Back in the 18th century, if you were Haydn, there was a friendly Austrian prince or London impresario to pay you to write symphonies and provide an orchestra to play them. If you were Mozart or Beethoven, and no prince or impresario was handy, you could always hire your own orchestra, put on a concert featuring your latest symphony, and make a profit—depending how ticket sales went, of course.
But by the 21st century, this whole writing-a-new-symphony-and-getting-it-performed business has become MUCH more complicated and expensive.
American composer Peter Boyer had years of experience writing orchestral music for film, TV, and specially-commissioned occasional scores on various historical themes, but had never been asked to write a NON-programmatic symphony. "Commissions of this nature are rare," says Boyer, "so I was pleased when the Pasadena Symphony Association offered me the opportunity."
Programmatic or not, even in an "abstract" symphony, as BBC Music magazine noted, Boyer can (quote) "set a scene or create a mood rapidly and unambiguously; he writes with great flair for big orchestras."

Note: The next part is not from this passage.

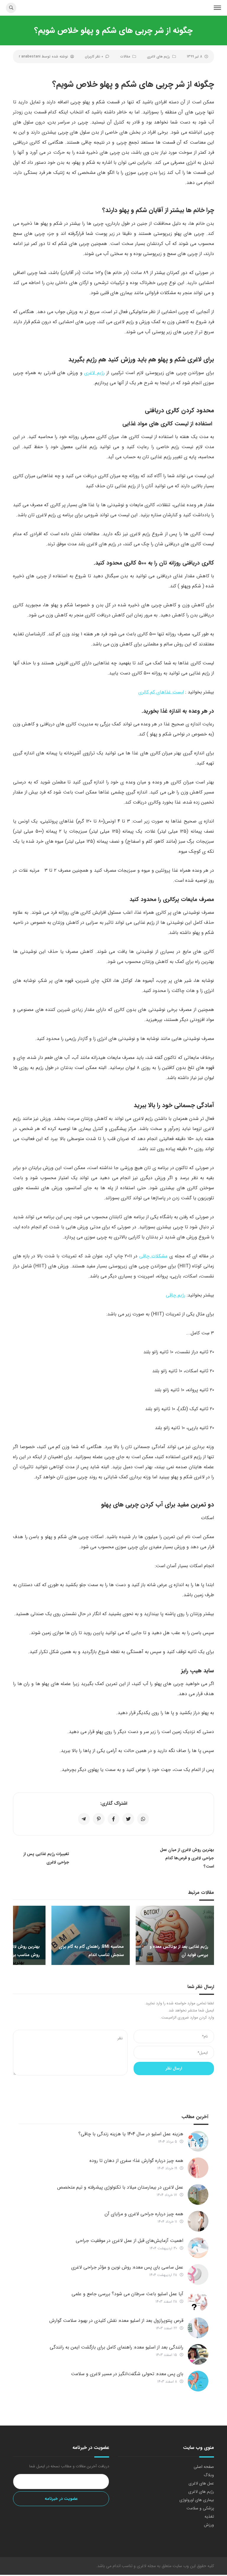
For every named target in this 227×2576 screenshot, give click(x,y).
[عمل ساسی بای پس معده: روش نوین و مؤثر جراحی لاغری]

On today's date in 2013, Boyer himself conducted the Pasadena Symphony in the premiere performance of his Symphony No. 1, a work with no overt program but dedicated to the memory of Leonard Bernstein, and Bernstein's daughter Jaime commented, "I know how deeply Peter relates to the music of [my father], as well as to the humanitarian spirit that infuses so many Bernstein compositions."